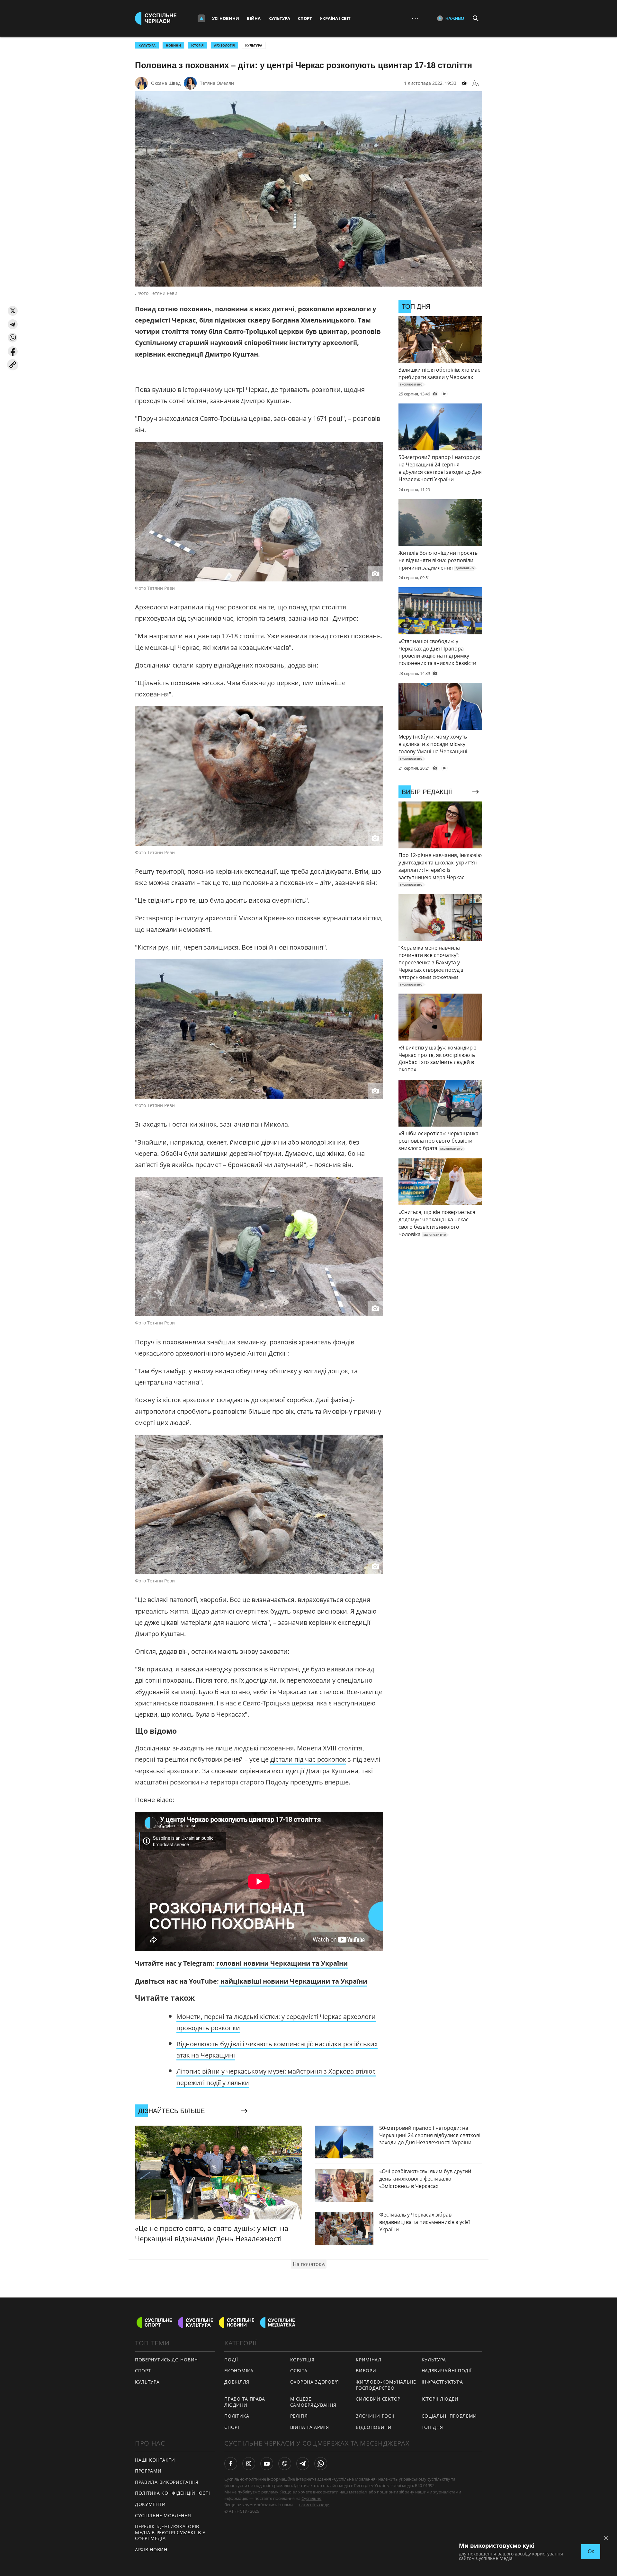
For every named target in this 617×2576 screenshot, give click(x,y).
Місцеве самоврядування (313, 2402)
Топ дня (432, 2427)
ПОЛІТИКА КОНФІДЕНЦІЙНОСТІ (172, 2493)
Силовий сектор (378, 2399)
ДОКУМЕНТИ (150, 2504)
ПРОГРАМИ (148, 2471)
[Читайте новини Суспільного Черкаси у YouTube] (266, 2463)
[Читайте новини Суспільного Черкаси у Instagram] (248, 2463)
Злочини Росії (375, 2416)
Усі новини (225, 18)
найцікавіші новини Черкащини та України (293, 1981)
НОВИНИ (173, 45)
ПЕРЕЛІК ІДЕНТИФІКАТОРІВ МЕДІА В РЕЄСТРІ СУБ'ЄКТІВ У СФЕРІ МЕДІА (170, 2532)
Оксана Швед (166, 83)
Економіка (238, 2371)
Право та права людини (244, 2402)
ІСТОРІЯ (197, 45)
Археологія (224, 45)
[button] (12, 310)
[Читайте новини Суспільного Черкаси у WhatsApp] (320, 2463)
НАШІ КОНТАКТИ (155, 2460)
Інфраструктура (442, 2382)
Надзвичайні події (447, 2371)
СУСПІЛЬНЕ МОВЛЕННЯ (163, 2515)
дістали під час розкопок (308, 1759)
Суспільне (311, 2498)
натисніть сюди (314, 2505)
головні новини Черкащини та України (281, 1963)
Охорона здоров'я (314, 2382)
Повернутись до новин (166, 2360)
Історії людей (440, 2399)
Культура (279, 18)
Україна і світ (335, 18)
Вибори (366, 2371)
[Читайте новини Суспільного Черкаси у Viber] (284, 2463)
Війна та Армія (309, 2427)
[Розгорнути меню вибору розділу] (201, 18)
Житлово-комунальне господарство (386, 2385)
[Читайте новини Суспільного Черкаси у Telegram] (302, 2463)
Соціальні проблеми (449, 2416)
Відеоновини (374, 2427)
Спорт (305, 18)
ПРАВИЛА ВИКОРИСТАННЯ (167, 2482)
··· (415, 18)
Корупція (302, 2360)
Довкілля (236, 2382)
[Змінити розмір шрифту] (475, 83)
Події (231, 2360)
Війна (254, 18)
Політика (236, 2416)
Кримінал (368, 2360)
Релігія (299, 2416)
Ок (591, 2551)
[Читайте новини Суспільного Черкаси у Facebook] (230, 2463)
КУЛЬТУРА (147, 45)
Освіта (299, 2371)
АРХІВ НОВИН (151, 2549)
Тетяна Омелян (217, 83)
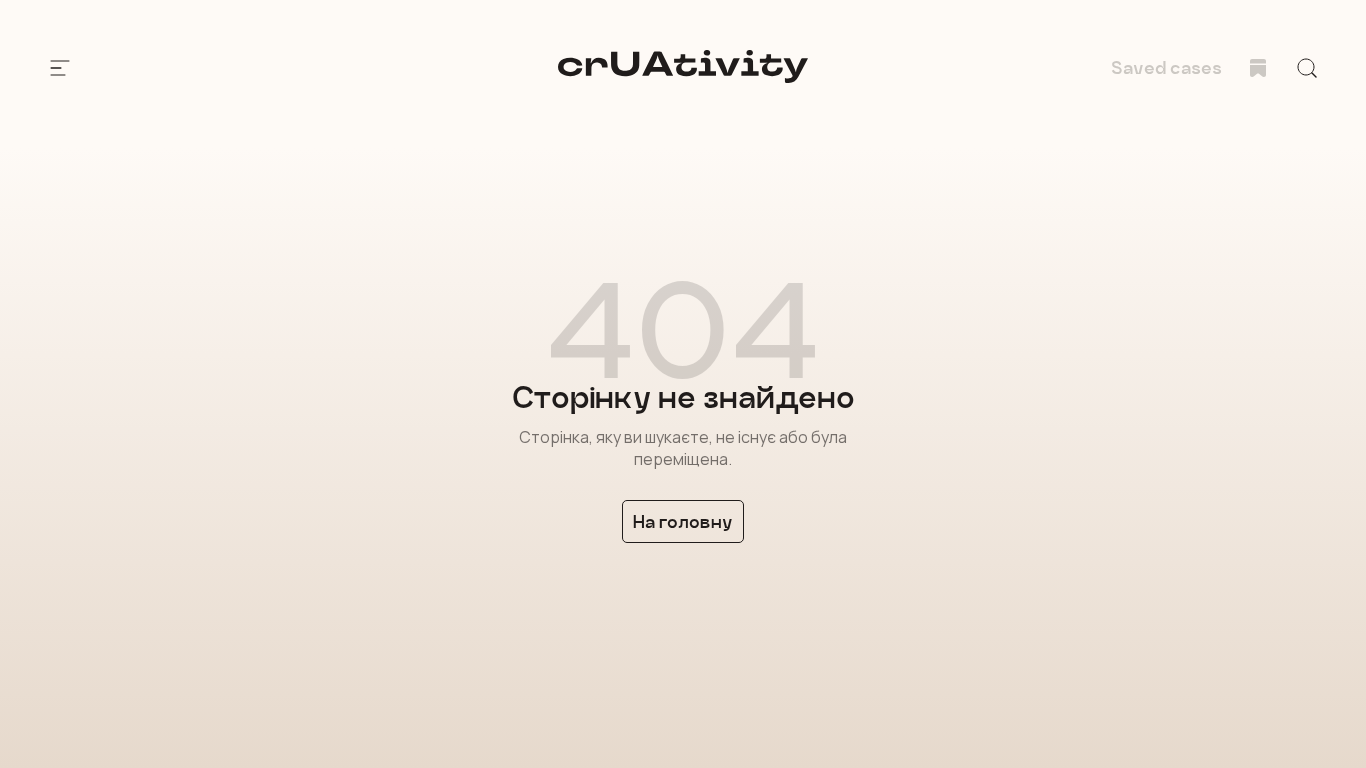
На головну (683, 521)
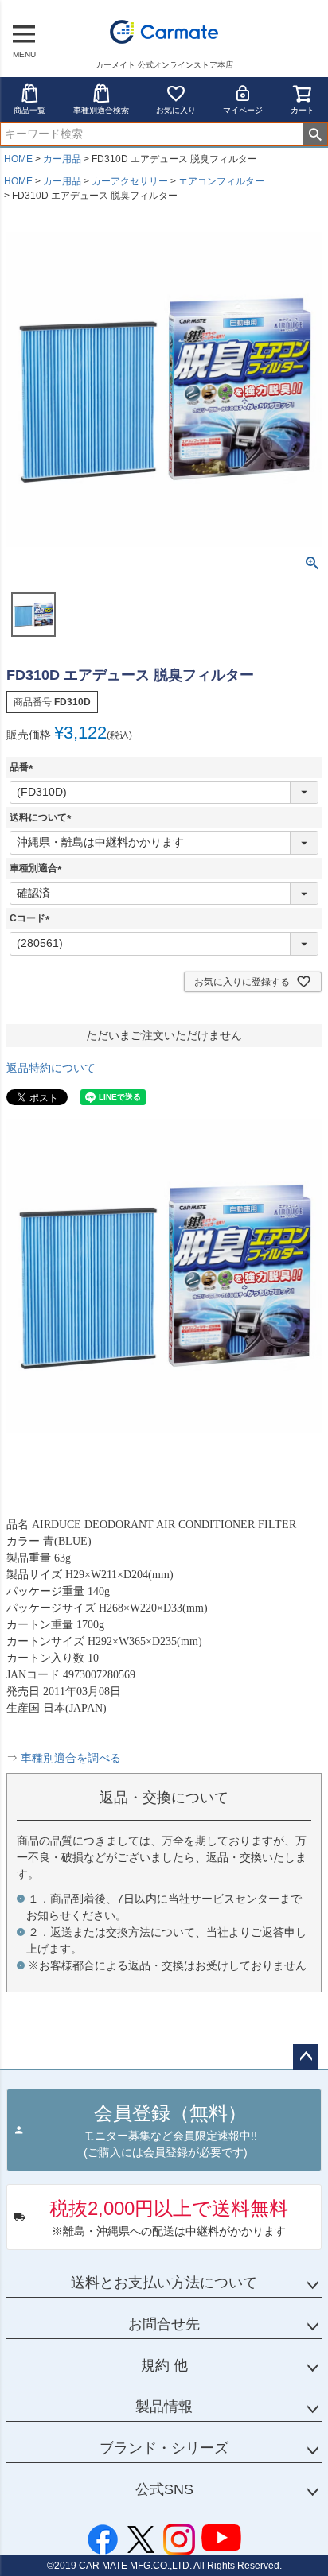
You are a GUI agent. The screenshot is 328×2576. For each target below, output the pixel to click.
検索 (315, 134)
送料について (43, 817)
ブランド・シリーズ (164, 2448)
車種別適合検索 (101, 110)
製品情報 (164, 2407)
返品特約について (51, 1067)
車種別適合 (38, 868)
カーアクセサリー (130, 181)
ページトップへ (305, 2057)
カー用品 (62, 159)
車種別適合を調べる (71, 1758)
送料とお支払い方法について (164, 2283)
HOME (18, 159)
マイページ (243, 110)
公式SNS (164, 2489)
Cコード (32, 918)
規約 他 (164, 2365)
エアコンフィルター (221, 181)
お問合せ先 (164, 2324)
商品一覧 (29, 110)
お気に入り (176, 110)
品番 (24, 767)
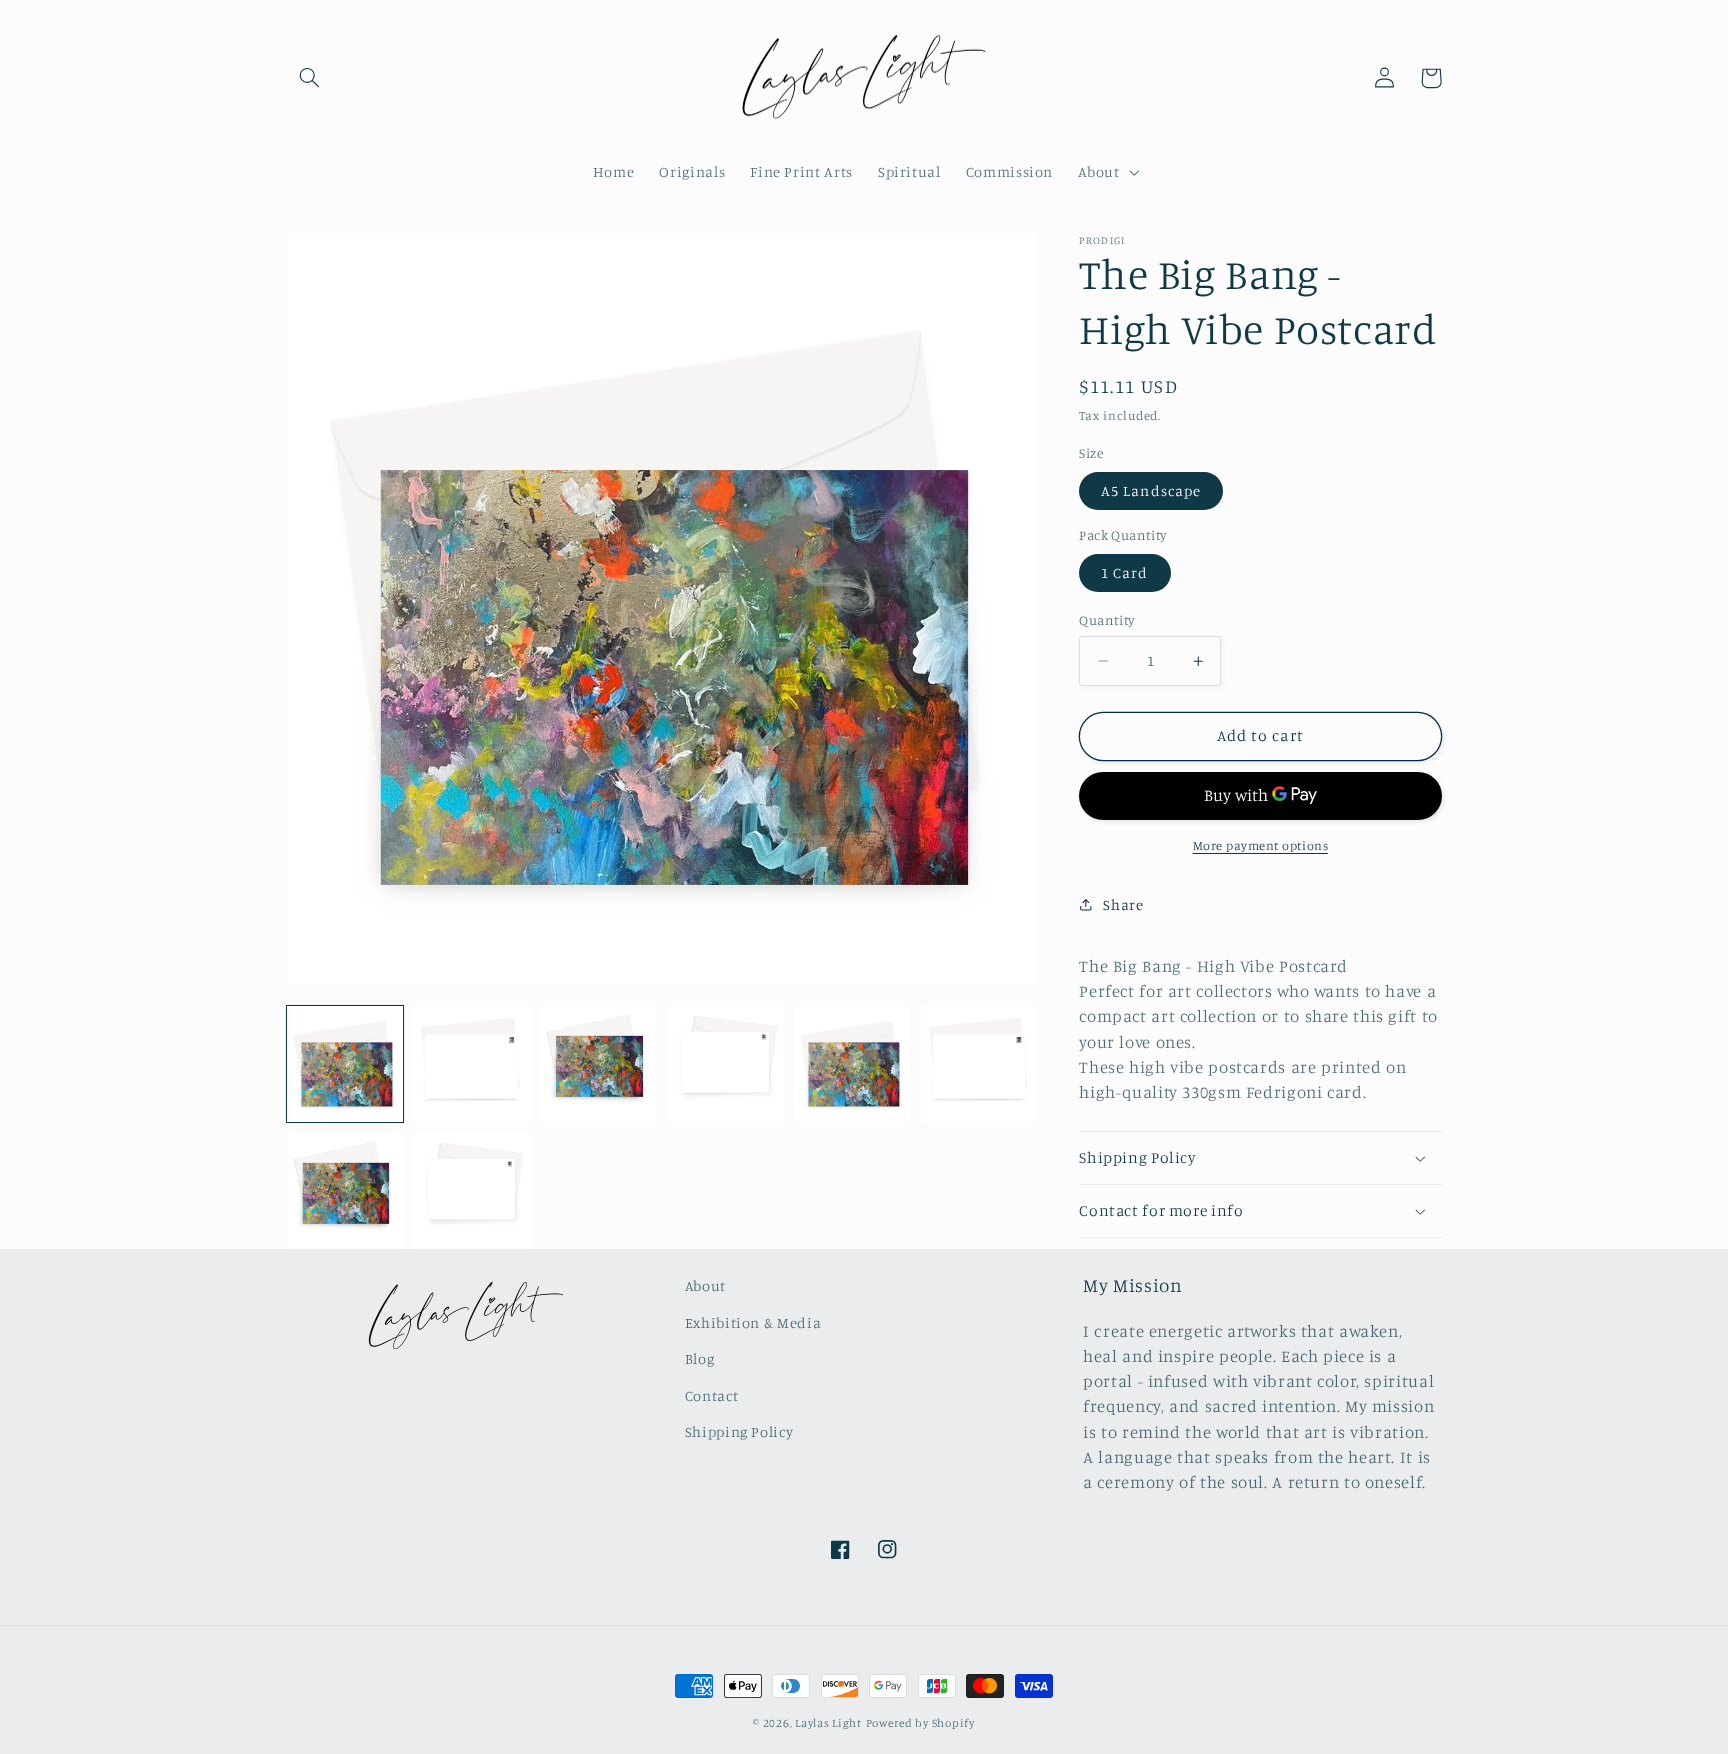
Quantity (1106, 620)
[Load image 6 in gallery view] (979, 1064)
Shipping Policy (739, 1431)
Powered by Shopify (920, 1723)
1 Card (1124, 572)
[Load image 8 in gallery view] (471, 1191)
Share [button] (1123, 904)
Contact (711, 1395)
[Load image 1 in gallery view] (345, 1064)
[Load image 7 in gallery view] (345, 1191)
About (705, 1285)
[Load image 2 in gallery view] (471, 1064)
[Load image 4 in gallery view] (725, 1064)
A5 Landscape (1151, 490)
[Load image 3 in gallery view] (598, 1064)
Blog (700, 1358)
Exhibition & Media (753, 1322)
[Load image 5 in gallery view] (852, 1064)
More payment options (1261, 845)
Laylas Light (828, 1723)
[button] (310, 78)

### YOUR GOAL
Retrieve all lines from the data that contain the string "target".

### PROBLEM SOLUTION
For every named target in this 617×2576 screenshot, give click(x,y).
You are a GUI agent. The screenshot is 328×2576. For each target below, output the pixel to click.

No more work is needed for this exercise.